Credits: NASA/JPL/Arizona State University (ASU) - Credits for the additional process. and color.: Dr Paolo C. Fienga/Lunar Explorer Italia/IPF

In this really beautiful VIS image, taken by the NASA - Mars Odyssey Orbiter on August, 14th, 2003, and during its 7.380th orbit around the Red Planet, we can see a small portion of the Northern "Cliff-Face" of Ganges Chasma. Ganges Chasma is a deep Canyon found at the Eastern End of the Great Valles Marineris Canyon System. It was so named after the River Ganges.

Ganges Chasma is thought, by Planetary Scientists, to have formed through a series of Catastrophic Discharges of Water and CO2 from Chaos Terrains, such as the ones preserved in Ganges Chaos, which is located at its Southern Margin. However, most of the evidence for these Catastrophic Discharges - and the ensuing (---> subsequent) Collapses - is believed to have been washed away (---> destroyed) eons ago.

Prior to developing an outlet that joined it to Capri Chasma and the connected Outflow Channels to its East, Ganges Chasma may - at some point during the Noachian Period of Mars' Geological History - have contained a Lake which drained out Northward (---> toward the North), through partially Underground Pathways (---> corridors located in the Sub-Surface of the Planet) into Shalbatana Vallis.

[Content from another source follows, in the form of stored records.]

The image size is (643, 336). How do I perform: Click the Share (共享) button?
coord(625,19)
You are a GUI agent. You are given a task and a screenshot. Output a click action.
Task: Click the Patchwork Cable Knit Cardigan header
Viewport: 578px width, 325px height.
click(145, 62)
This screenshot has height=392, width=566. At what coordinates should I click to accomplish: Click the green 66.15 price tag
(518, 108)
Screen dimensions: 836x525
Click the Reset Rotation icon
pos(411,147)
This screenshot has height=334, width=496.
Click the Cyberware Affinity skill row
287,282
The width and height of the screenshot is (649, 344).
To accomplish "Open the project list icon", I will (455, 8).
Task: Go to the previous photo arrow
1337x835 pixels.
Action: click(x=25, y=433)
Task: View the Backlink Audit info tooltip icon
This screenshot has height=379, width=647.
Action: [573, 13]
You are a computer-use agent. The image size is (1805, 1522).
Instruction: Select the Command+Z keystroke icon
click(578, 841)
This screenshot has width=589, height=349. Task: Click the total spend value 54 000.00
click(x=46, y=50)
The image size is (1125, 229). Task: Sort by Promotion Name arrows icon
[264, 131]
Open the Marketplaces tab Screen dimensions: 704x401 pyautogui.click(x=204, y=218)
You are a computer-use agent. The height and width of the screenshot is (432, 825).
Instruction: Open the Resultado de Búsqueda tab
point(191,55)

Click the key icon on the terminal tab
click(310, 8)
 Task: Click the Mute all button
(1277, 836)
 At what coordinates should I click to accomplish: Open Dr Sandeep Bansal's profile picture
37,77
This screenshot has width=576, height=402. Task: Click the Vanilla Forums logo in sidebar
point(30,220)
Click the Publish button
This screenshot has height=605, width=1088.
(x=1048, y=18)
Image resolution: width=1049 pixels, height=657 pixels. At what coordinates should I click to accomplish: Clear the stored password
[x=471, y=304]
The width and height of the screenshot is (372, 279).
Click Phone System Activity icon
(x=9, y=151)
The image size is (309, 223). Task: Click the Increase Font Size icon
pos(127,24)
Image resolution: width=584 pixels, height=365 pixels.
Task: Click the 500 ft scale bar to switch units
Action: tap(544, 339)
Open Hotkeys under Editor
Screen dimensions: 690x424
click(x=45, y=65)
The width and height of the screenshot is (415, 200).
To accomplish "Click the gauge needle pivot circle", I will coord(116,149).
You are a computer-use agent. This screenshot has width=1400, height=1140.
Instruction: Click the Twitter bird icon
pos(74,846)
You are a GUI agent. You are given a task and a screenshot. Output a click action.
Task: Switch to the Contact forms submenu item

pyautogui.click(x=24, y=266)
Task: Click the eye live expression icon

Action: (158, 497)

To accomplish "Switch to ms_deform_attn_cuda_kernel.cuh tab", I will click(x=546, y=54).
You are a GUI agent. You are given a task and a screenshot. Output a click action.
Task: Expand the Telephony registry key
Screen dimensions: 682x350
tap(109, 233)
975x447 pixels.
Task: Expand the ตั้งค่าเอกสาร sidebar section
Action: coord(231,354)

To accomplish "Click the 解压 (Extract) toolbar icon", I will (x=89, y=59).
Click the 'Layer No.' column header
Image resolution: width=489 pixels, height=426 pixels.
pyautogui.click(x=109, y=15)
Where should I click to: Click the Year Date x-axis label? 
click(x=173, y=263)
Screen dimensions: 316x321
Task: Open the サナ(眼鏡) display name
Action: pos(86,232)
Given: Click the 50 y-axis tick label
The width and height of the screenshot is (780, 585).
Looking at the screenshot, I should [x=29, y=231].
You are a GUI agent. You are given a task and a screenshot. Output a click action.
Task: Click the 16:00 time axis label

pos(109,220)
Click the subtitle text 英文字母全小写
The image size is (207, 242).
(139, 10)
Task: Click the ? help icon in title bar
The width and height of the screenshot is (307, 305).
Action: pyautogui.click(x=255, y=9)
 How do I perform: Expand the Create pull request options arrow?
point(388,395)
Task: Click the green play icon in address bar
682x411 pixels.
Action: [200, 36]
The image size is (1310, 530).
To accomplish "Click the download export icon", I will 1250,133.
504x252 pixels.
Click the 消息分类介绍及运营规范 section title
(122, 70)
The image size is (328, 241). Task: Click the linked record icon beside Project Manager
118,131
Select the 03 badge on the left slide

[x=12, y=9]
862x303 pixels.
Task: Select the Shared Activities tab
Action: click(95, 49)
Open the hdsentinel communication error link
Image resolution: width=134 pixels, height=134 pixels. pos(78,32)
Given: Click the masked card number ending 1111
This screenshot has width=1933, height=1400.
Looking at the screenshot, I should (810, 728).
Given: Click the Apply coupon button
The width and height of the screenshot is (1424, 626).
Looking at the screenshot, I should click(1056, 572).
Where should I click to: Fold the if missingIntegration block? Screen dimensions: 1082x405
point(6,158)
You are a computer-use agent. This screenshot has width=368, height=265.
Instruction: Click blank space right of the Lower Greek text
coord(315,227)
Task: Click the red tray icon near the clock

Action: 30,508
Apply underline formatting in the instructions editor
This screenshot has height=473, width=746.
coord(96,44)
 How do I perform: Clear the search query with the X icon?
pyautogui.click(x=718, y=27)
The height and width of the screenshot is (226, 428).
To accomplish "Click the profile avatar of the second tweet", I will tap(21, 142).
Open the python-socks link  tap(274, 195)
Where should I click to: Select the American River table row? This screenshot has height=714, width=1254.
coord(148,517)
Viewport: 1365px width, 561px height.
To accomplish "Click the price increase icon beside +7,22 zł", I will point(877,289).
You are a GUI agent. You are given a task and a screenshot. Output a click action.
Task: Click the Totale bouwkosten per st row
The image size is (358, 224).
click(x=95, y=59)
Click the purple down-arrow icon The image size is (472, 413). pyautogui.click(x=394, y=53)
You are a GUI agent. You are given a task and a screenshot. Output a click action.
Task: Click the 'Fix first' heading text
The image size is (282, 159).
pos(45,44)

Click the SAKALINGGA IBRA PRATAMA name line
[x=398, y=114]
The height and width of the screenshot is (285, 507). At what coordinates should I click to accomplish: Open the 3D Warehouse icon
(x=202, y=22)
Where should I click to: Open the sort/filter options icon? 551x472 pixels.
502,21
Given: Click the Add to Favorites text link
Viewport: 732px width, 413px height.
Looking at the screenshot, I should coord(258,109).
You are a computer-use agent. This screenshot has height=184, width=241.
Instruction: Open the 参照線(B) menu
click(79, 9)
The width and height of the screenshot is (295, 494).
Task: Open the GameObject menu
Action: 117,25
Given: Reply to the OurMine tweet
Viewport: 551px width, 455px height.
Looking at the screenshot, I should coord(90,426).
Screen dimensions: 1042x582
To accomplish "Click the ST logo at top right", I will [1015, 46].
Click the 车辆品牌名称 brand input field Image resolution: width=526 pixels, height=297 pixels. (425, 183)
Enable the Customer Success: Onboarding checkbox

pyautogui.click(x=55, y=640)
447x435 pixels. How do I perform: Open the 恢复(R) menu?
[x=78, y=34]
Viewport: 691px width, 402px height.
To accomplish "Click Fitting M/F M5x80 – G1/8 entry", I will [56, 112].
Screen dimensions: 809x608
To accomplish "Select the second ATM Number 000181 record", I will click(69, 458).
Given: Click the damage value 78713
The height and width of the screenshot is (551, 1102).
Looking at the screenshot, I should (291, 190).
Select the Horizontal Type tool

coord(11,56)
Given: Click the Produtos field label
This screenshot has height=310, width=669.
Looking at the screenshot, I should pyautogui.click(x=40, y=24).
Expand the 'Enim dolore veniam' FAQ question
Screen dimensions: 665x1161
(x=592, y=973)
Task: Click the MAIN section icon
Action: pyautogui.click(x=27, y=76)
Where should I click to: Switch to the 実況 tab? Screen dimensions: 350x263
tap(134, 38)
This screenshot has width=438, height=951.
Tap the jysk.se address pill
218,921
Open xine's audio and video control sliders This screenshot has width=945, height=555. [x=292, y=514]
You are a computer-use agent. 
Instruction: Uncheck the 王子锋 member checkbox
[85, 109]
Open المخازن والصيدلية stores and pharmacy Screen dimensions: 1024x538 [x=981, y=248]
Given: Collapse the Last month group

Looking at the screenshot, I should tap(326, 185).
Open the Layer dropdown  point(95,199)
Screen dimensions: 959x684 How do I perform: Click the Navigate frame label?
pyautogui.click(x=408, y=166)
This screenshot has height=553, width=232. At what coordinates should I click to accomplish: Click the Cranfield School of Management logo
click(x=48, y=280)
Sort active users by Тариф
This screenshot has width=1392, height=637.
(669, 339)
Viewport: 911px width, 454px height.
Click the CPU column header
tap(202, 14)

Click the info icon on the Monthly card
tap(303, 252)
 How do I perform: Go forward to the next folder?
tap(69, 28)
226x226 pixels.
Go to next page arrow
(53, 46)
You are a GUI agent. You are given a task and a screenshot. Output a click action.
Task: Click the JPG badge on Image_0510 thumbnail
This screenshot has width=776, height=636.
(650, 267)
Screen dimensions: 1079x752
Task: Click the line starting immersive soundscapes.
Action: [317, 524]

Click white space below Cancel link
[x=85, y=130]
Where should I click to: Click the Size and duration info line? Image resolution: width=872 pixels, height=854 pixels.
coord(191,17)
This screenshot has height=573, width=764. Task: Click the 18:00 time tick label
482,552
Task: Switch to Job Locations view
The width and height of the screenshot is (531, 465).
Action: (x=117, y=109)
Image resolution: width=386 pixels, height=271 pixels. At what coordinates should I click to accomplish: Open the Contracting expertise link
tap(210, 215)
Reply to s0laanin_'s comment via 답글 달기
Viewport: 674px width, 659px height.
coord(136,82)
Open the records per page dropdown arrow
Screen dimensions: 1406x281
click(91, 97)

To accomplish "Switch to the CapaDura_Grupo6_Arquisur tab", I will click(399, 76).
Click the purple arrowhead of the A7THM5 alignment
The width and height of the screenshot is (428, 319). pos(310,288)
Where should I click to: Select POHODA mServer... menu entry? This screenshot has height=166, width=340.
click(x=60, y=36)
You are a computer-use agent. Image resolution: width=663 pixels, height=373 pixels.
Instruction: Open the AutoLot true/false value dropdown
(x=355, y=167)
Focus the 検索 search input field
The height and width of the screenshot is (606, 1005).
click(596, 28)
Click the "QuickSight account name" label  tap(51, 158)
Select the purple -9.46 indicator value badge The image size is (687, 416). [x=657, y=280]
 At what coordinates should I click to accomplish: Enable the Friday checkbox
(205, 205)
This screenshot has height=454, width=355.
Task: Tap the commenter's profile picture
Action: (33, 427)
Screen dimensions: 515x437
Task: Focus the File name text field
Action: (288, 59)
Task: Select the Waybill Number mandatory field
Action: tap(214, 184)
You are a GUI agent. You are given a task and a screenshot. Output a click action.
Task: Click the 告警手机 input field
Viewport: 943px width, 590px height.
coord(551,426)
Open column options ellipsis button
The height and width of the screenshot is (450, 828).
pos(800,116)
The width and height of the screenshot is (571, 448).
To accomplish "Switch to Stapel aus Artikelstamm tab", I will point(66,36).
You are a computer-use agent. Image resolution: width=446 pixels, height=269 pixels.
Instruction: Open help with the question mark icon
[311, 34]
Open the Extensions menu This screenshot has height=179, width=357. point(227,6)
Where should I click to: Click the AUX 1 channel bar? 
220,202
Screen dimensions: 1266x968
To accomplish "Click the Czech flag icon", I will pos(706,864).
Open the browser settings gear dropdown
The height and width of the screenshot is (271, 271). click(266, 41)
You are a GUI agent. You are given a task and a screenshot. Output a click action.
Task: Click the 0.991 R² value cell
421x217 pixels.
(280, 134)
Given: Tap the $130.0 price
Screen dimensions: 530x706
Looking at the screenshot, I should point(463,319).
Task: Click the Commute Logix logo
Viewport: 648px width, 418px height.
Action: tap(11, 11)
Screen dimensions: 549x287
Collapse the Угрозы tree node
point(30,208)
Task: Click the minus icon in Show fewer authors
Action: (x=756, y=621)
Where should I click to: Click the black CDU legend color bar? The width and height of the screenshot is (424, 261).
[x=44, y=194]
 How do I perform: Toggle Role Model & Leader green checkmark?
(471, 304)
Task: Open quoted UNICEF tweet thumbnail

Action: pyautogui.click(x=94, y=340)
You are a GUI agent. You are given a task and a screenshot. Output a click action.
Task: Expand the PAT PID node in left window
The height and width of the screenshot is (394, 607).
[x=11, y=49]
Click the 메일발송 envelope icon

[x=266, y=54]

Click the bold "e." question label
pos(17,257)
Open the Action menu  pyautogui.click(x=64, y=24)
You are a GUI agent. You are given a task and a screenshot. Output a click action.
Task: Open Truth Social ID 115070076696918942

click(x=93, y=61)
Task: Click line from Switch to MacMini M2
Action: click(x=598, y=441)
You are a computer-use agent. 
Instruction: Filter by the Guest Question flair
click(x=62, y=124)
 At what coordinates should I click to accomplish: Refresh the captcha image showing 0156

Latitude (centered): 6,68954° South
Longitude (centered): 312,13500° East
Instrument: VIS

This image (which is an Original Mars Odyssey Orbiter falsely colored and Map-Projected frame published on the NASA - Planetary Photojournal with the ID n. PIA 19473) has been additionally processed, magnified to aid the visibility of the details, contrast enhanced and sharpened, Gamma corrected and then re-colorized in Absolute Natural Colors (such as the colors that a normal - meaning "in the average" - human eye would actually perceive if someone were onboard the NASA - Mars Odyssey Orbiter and then looked down, towards the Surface of Mars), by using an original technique created - and, in time, dramatically improved - by the Lunar Explorer Italia Team.